Quick context on the pilot:
30-day test with 5 compliance analysts at UK fintech doing standard individual onboarding (Know Your Customer checks).
Before: 95 minutes per case (manual searches across OFAC, UN, EU sanctions lists, Companies House, adverse media, PEP databases)
After: 27 minutes per case (Claude orchestrates the searches, analyst reviews at 17 mandatory checkpoints)
Key architectural decision: NO auto-approvals. Every decision requires explicit analyst approval + notes.
Legal team spent 3 weeks reviewing before approving pilot. Main concern was audit trail - solved with immutable markdown logs.
Demo slides show the full workflow: https://github.com/vyayasan/kyc-analyst/blob/main/docs/demo-...
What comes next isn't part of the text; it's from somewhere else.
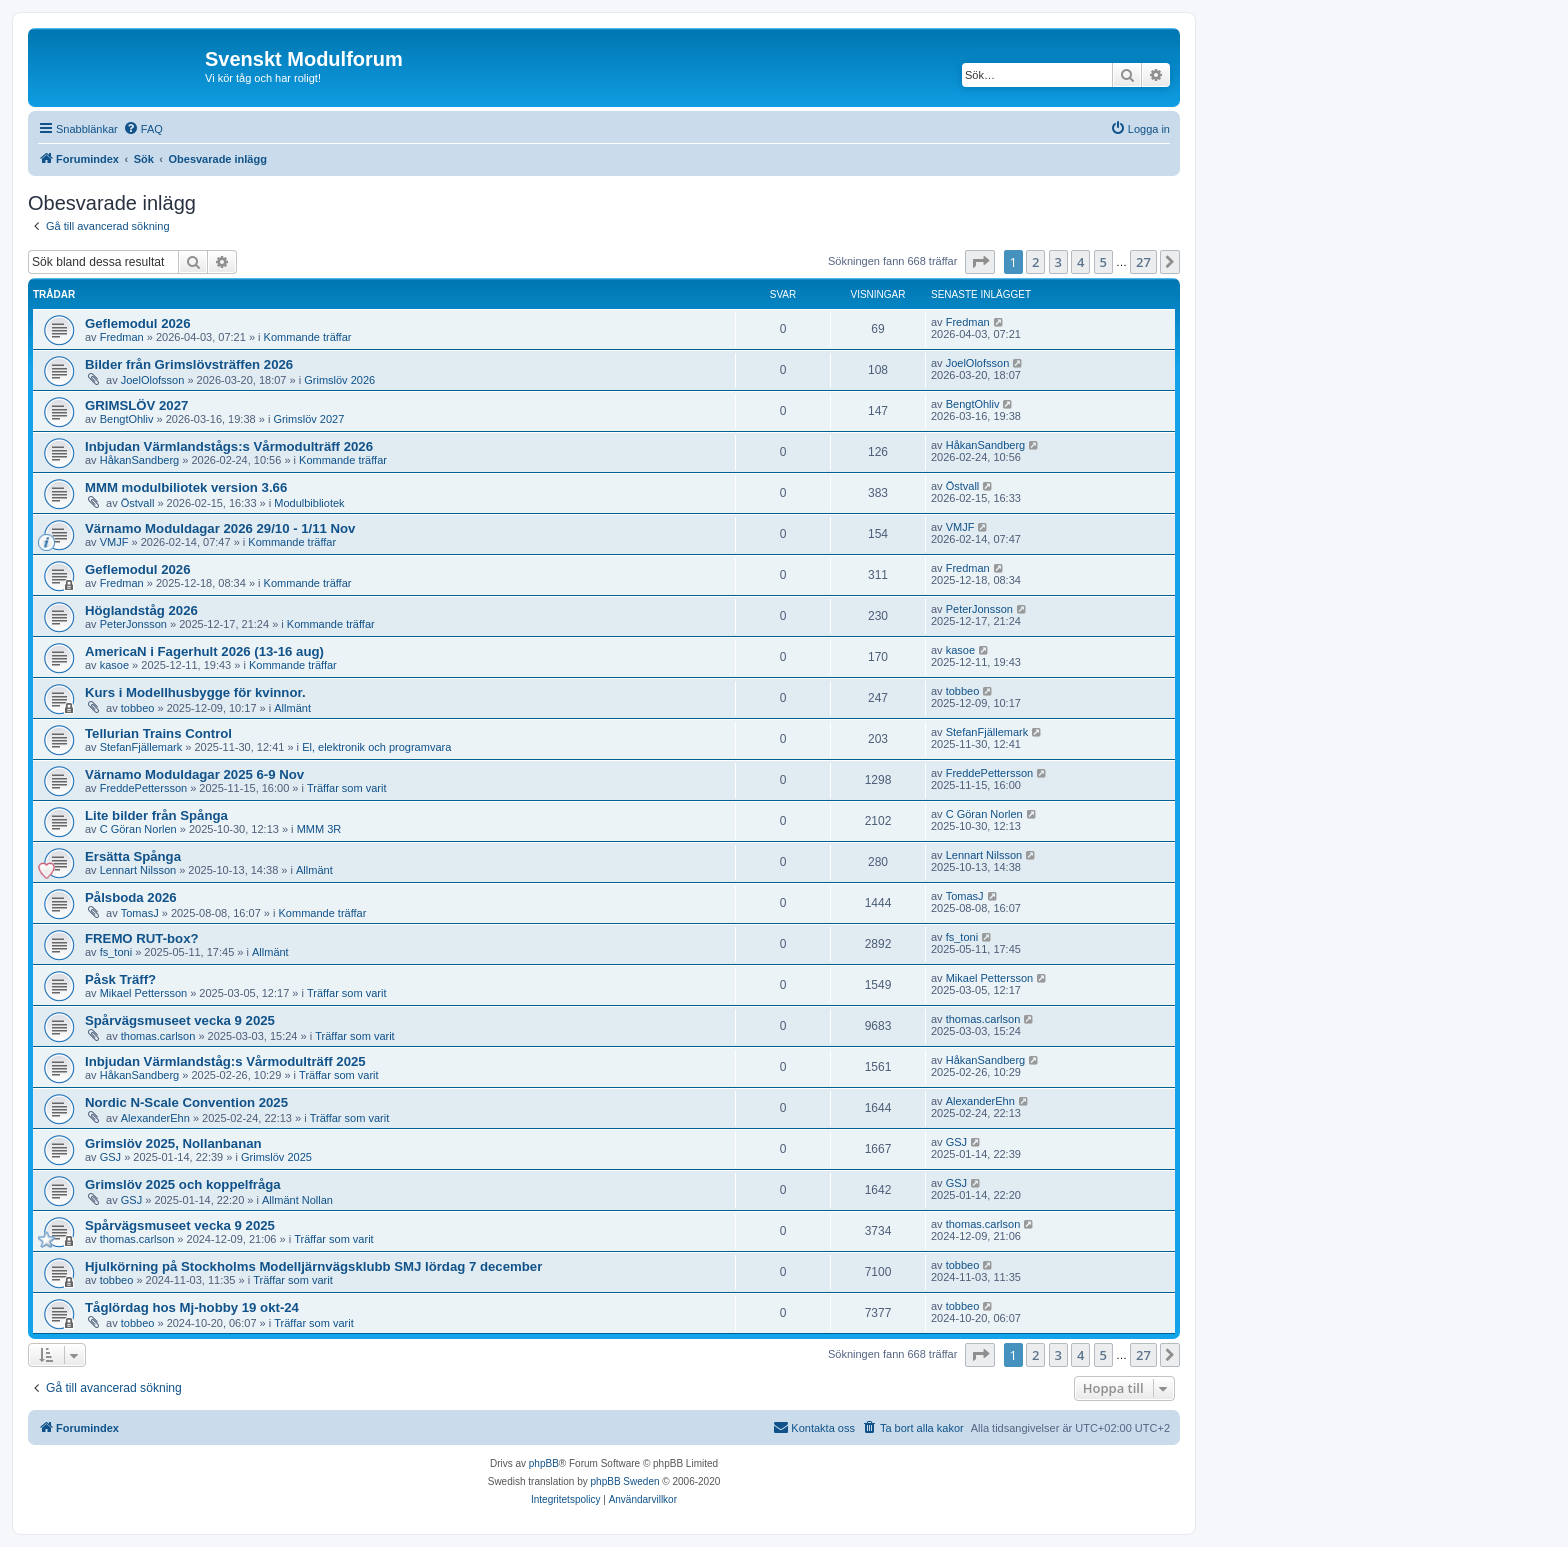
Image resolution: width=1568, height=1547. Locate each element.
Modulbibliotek (309, 503)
Happy to answer questions about: - The 17 stagegates - How risk scoring works (deterministic, not black box) - Regulatory requirements (FCA/MLR 2017) - What works vs what doesn't
Built this to test if foundation models can commoditize compliance middleware.
The thesis: If foundation models can reason through structured workflows, a lot of "middleware" categories (compliance, GRC, back-office automation) are just orchestrating free public data + applying published formulas. The "platform" becomes commoditized.
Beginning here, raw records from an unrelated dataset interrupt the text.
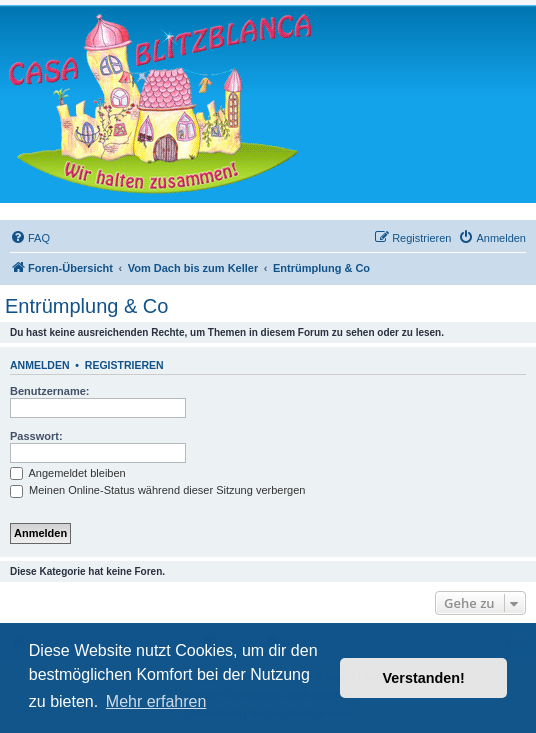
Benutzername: (49, 391)
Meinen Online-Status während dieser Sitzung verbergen (157, 490)
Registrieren (124, 365)
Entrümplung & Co (86, 306)
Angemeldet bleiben (68, 473)
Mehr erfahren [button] (156, 701)
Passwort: (36, 436)
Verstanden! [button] (424, 678)
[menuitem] (30, 238)
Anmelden (40, 365)
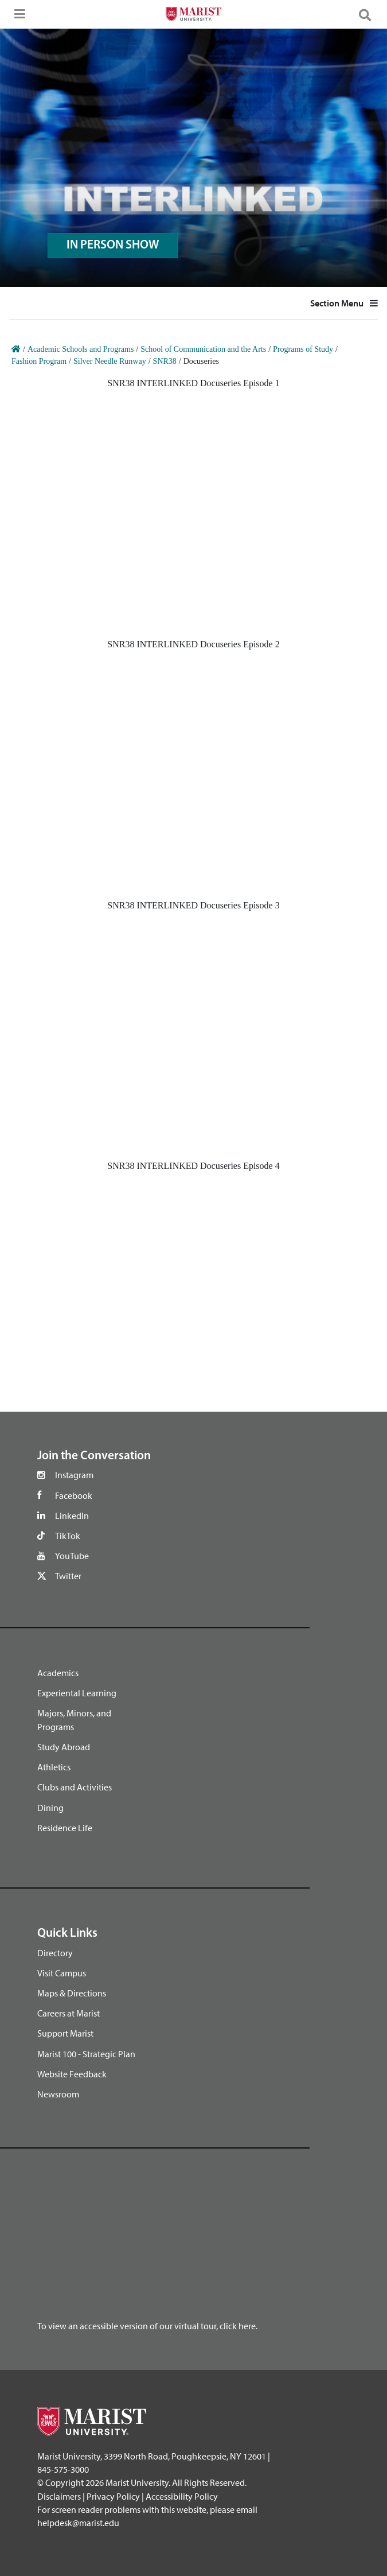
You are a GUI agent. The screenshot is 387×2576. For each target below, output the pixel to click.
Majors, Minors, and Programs (74, 1719)
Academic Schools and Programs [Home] (81, 349)
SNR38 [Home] (165, 361)
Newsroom (58, 2094)
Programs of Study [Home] (303, 349)
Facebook (73, 1495)
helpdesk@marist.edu (78, 2522)
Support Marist (65, 2033)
For KYC specifically: - Data is free (OFAC, UN, EU sanctions lists, Companies House, etc.) - Formulas are published (MLR 2017, FinCEN CDD rules) - Workflows are well-documented
So what are teams paying £60K/year for? Orchestration + audit trail.
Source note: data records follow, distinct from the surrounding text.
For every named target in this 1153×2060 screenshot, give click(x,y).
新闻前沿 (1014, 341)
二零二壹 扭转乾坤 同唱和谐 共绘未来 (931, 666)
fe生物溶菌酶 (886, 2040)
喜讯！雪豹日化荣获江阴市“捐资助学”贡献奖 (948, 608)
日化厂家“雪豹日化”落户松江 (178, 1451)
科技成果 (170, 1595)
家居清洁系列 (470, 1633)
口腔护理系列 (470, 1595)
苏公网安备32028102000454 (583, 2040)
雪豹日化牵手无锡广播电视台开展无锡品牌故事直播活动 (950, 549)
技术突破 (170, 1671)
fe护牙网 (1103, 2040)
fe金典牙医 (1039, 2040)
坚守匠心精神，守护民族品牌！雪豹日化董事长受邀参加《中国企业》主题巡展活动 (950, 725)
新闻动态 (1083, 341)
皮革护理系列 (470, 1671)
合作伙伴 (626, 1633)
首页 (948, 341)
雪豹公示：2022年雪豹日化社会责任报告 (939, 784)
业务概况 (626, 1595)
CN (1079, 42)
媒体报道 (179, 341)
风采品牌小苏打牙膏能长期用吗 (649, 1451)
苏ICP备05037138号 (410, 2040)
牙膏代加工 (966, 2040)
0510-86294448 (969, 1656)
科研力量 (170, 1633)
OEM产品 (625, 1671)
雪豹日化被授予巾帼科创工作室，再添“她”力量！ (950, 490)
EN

If Claude can orchestrate and markdown can audit.. the economics shift dramatically.
Goals: 1. Prove open source can compete with commercial platforms (for standard workflows) 2. Make compliance accessible to smaller teams who can't afford £60K licenses 3. Test if this pattern applies to other regulated categories (legal, accounting, HR compliance)
Not building a company or raising money. Just want to see if expertise-as-code can disrupt vertical SaaS in regulated industries.
What do you think? Does this pattern apply to other categories you've seen?